With respect to bonds which were previously secured by a letter of credit, and which are now held by the lender following a draw under the letter of credit and an optional or mandatory tender of the bonds, the operative bond documents may either prohibit a transfer of the bonds or may require certain additional documentation from the purchaser given that the bonds contemplate that holders will have the security of the letter of credit which is no longer available. Moreover, if the bonds have been redeemed and the lender is selling its rights under a letter of credit reimbursement agreement, various other complications come into play.
Given the obstacles associated with the sale of an LIHTC loan, is it still a viable alternative?

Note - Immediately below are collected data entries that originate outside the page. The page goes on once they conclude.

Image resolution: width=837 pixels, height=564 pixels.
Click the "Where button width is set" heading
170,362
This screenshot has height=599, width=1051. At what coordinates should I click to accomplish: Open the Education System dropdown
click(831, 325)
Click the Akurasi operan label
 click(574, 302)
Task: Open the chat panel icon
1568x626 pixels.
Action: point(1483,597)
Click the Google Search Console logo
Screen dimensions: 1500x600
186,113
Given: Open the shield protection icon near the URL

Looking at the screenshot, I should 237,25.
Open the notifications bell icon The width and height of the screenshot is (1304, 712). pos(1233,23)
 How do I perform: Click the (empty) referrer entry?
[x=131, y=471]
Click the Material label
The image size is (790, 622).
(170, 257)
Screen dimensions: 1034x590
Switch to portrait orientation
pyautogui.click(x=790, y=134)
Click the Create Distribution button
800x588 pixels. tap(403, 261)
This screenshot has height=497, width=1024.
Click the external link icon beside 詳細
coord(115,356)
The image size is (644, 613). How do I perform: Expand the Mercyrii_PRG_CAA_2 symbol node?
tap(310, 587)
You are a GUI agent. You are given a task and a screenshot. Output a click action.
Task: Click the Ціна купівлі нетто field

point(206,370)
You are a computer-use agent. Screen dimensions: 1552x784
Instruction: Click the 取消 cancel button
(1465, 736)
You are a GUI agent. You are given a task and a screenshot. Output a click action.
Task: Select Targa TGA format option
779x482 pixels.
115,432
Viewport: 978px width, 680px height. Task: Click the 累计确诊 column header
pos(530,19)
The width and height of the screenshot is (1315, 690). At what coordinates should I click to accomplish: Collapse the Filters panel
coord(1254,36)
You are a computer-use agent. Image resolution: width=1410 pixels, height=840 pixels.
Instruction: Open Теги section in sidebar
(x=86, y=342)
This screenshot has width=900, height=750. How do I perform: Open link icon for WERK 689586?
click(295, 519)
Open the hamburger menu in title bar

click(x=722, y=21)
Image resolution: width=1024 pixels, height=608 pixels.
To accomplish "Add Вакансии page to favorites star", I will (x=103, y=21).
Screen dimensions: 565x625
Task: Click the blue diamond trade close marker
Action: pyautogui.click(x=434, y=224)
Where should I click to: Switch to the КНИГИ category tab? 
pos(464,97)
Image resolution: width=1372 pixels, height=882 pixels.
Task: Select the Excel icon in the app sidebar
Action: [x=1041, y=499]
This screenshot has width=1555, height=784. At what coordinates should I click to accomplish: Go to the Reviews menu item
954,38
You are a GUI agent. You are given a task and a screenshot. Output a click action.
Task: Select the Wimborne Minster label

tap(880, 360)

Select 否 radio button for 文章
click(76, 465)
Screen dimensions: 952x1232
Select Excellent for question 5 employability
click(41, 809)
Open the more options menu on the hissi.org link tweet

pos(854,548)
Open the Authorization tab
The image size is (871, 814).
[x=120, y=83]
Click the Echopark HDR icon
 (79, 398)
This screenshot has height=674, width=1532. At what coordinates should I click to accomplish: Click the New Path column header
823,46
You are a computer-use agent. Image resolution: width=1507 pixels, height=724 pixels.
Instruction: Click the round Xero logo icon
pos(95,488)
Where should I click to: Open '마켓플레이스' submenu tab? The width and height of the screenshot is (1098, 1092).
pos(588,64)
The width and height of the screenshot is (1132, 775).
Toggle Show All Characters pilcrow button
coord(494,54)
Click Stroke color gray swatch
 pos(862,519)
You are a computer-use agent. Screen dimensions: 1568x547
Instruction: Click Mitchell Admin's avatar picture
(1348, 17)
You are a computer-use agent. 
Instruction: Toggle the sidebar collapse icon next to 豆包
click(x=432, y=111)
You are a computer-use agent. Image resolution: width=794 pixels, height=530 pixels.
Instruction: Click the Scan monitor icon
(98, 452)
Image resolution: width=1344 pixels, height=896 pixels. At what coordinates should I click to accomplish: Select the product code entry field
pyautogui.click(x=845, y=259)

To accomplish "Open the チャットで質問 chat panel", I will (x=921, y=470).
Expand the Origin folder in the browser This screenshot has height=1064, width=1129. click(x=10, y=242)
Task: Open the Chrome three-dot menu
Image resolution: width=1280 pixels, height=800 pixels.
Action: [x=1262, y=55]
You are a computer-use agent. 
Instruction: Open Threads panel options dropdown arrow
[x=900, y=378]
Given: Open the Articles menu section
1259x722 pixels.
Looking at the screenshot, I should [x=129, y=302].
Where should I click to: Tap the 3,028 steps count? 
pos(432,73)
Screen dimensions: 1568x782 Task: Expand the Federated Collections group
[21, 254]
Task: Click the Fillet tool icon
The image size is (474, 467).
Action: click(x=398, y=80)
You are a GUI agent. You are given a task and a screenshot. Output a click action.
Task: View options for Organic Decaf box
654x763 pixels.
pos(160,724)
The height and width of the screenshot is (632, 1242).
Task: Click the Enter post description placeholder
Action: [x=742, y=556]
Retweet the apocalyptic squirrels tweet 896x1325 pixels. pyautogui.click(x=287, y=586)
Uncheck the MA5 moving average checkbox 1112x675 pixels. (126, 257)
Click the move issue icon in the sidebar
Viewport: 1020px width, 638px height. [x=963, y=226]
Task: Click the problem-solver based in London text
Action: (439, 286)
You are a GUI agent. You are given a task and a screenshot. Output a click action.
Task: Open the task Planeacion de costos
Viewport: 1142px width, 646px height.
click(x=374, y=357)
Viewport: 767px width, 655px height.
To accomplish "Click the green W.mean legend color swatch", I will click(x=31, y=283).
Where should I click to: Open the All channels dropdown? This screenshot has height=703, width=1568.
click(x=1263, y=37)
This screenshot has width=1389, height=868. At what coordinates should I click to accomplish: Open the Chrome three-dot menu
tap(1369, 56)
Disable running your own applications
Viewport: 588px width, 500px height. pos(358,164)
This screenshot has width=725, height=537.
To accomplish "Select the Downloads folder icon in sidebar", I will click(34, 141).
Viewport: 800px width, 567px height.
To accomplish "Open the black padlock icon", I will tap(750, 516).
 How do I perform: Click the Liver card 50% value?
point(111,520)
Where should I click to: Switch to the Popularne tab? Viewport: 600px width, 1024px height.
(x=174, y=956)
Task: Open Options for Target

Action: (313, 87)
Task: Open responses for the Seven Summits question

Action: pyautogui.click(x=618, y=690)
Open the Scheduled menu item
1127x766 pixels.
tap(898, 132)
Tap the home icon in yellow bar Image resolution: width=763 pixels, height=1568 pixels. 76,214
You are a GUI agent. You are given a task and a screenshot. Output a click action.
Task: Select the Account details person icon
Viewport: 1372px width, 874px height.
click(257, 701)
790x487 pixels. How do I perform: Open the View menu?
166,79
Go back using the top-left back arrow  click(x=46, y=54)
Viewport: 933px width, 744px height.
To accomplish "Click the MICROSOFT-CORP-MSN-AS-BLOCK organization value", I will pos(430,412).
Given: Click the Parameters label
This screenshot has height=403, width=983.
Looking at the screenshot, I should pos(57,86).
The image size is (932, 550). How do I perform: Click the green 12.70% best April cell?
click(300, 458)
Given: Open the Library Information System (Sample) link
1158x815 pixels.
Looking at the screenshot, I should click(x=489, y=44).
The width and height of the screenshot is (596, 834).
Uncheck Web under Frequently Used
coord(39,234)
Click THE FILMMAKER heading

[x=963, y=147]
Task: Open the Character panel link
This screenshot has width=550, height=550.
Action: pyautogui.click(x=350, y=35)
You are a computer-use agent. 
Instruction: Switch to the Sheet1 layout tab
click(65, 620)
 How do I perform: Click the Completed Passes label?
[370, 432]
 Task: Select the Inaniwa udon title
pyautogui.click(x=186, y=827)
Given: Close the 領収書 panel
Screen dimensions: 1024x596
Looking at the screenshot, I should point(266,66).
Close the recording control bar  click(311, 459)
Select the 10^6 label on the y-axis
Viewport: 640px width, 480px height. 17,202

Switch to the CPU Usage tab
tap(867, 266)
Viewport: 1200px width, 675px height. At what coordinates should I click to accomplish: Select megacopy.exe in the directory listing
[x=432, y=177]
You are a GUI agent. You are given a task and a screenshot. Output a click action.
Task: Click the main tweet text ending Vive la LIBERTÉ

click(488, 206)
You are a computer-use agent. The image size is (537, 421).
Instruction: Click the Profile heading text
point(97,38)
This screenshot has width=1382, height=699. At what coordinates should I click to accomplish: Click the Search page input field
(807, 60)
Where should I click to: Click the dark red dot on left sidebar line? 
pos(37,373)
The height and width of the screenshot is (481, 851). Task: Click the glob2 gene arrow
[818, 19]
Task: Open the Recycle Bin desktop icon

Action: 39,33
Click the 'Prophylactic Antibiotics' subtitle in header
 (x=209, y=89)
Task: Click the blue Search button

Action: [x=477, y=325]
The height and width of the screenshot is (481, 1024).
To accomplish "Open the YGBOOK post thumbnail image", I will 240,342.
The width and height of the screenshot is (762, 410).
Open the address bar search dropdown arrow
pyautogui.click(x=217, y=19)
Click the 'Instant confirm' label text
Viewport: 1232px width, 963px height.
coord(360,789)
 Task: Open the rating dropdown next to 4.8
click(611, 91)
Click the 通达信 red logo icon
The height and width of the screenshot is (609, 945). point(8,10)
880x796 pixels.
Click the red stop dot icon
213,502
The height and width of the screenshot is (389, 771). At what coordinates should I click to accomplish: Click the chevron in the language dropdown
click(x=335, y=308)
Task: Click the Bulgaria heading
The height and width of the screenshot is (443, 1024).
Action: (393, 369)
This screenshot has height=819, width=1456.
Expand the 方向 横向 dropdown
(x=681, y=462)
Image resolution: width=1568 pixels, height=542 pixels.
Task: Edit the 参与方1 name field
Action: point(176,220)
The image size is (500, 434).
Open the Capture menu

Because of the small market for potential purchasers and the various restrictions and complications concerning transferability, it is extremely difficult to sell an LIHTC loan. However, it is not impossible and the obstacles to such a sale can be overcome in certain circumstances. Based on our experience, we have the following observations concerning the sale of an LIHTC loan:
- It is extremely difficult to sell an LIHTC loan through typical distressed debt markets.
- Strategic buyers are the best prospects for purchasing an LIHTC loan.
- Strategic buyers are most likely to be identified through industry sources.
- The sale of an LIHTC loan is more likely to occur when the borrower is cooperative and participates in the process.
- Negotiations concerning the sale of an LIHTC loan are complicated and will involve issues unique to the particular transaction.
- When bonds are involved, the issuing authority is sometimes willing to waive or modify transfer restrictions to enable a sale of the bonds to an identified purchaser that would not otherwise qualify.